A LORRY driver offered a vulnerable girl illegal drugs and alcohol, then humiliated her sexually while she was so intoxicated she was completely unaware of him, York Crown Court heard.

Cathy Taylor, prosecuting, said police had given Peter Gordon Mill, 28, an official warning to stay away from the 16-year-old girl after he was caught in bed with her. The girl was under a care order at the time.

Less than a fortnight later, two of the girl’s friends found him lying naked on top of her and appearing to be attempting to have sex with her.

He had stripped the girl naked and had taken pictures of her body on his phone as she lay across his bed.

Judge Guy Kearl QC told Mill: “It seems to me you had targeted her as a vulnerable victim”.

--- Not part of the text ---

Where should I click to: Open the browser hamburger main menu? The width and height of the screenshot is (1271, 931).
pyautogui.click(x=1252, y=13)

He said the photo-taking was a form of humiliation and said: “She had no memory of the events because of the alcohol and drugs you had provided to her.

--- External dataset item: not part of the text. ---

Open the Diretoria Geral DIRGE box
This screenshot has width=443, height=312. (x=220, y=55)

“When asked how she felt about what had happened, she said she was disgusted.”

Mrs Taylor said Mill received the police warning on December 14, the day after police had raided his home and found two different types of illegal Class B drugs, electronic scales and text messages on his phone showing he had been drug dealing.

They released him on bail and on December 27, he let the girl into his home with her friends and gave them cannabis, M-cat and alcohol.

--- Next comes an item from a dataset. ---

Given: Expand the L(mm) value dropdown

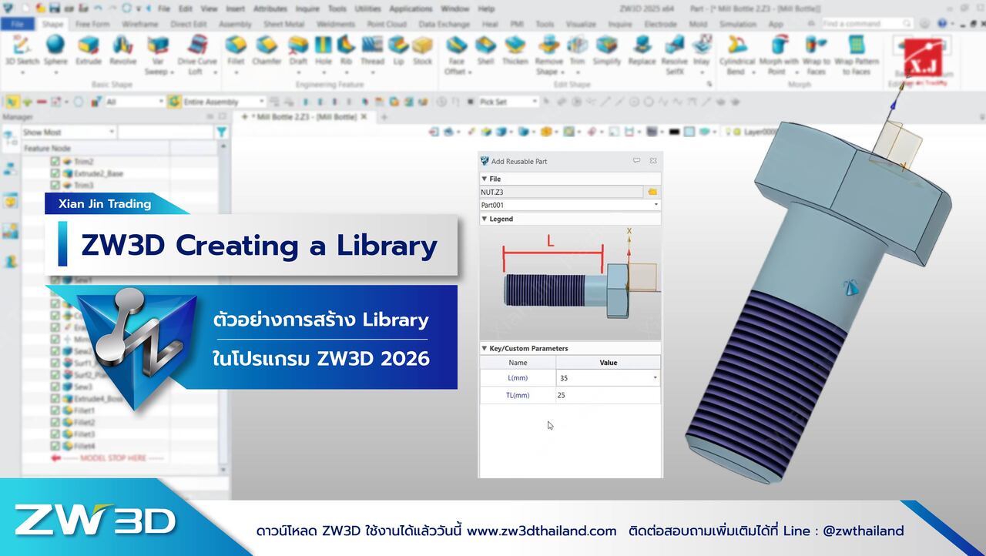Looking at the screenshot, I should coord(656,378).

Mill, of Calf Close in Haxby, pleaded guilty to sexually assaulting the girl and to two offences of possessing Class B drugs with intent to supply them to a small group of people.

He was jailed for two years and seven months, put on the sex offenders’ register for life and made subject to an indefinite sexual offences prevention order banning him from being with any girl under 16 unsupervised and from all contact with the girl he assaulted and another girl.

For Mill, Chris Dunn said his client was not a sexual predator.

Mr Dunn said Mill had been leading a good lifestyle, working as a firefighter and then a lorry driver, until his father died of cancer in 2012.

That affected him so much that he “experienced a withdrawal from society”, gave up his rented accommodation, moved back in with his mother and resorted to drugs.

He sold the Class B drugs to fund his own habit, Mr Dunn told the court.